(Dataset entries)
::::::::

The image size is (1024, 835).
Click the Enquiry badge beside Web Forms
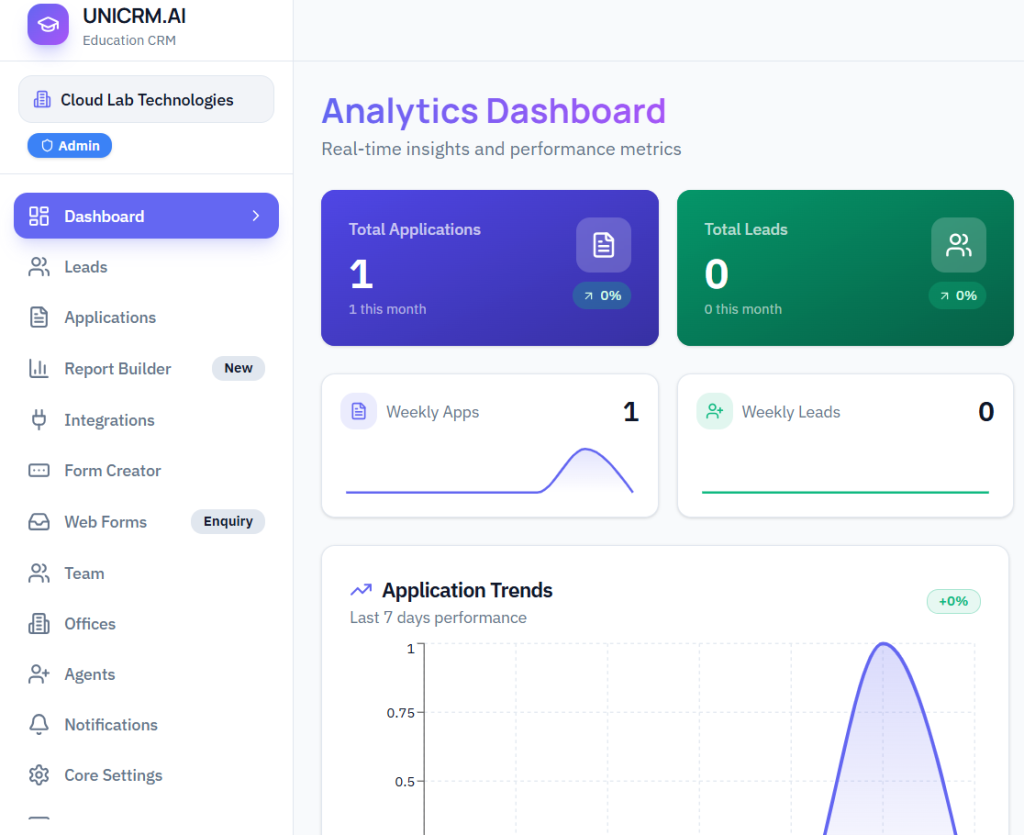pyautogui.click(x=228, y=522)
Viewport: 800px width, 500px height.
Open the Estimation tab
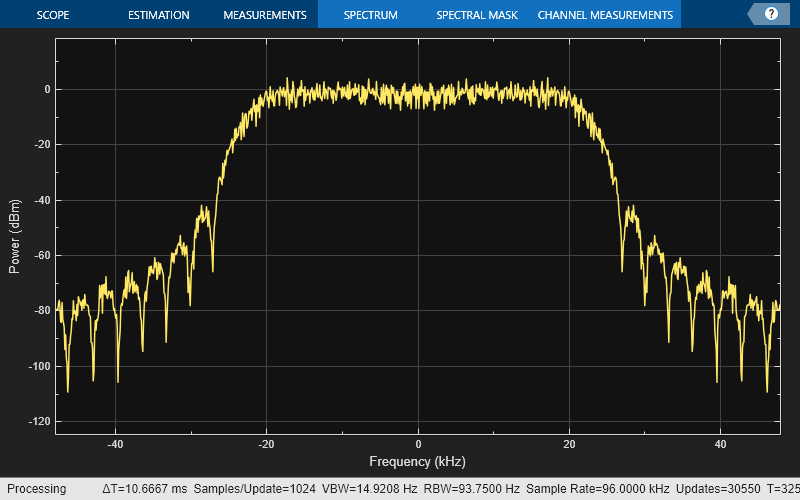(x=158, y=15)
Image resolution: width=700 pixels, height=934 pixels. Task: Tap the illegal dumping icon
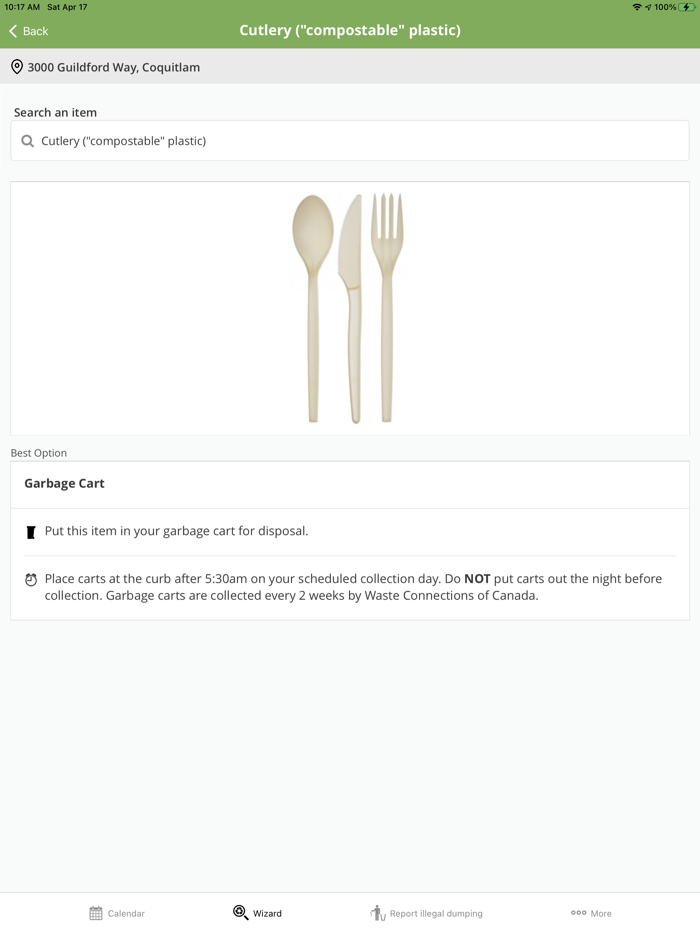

::::::::

● Exercise description: Please retype the records above exactly, excluding every picture.

● Answer box:
The image size is (1024, 835).
Click the Enquiry badge beside Web Forms
pyautogui.click(x=228, y=522)
Viewport: 800px width, 500px height.
Open the Estimation tab
(x=158, y=15)
Image resolution: width=700 pixels, height=934 pixels. Task: Tap the illegal dumping icon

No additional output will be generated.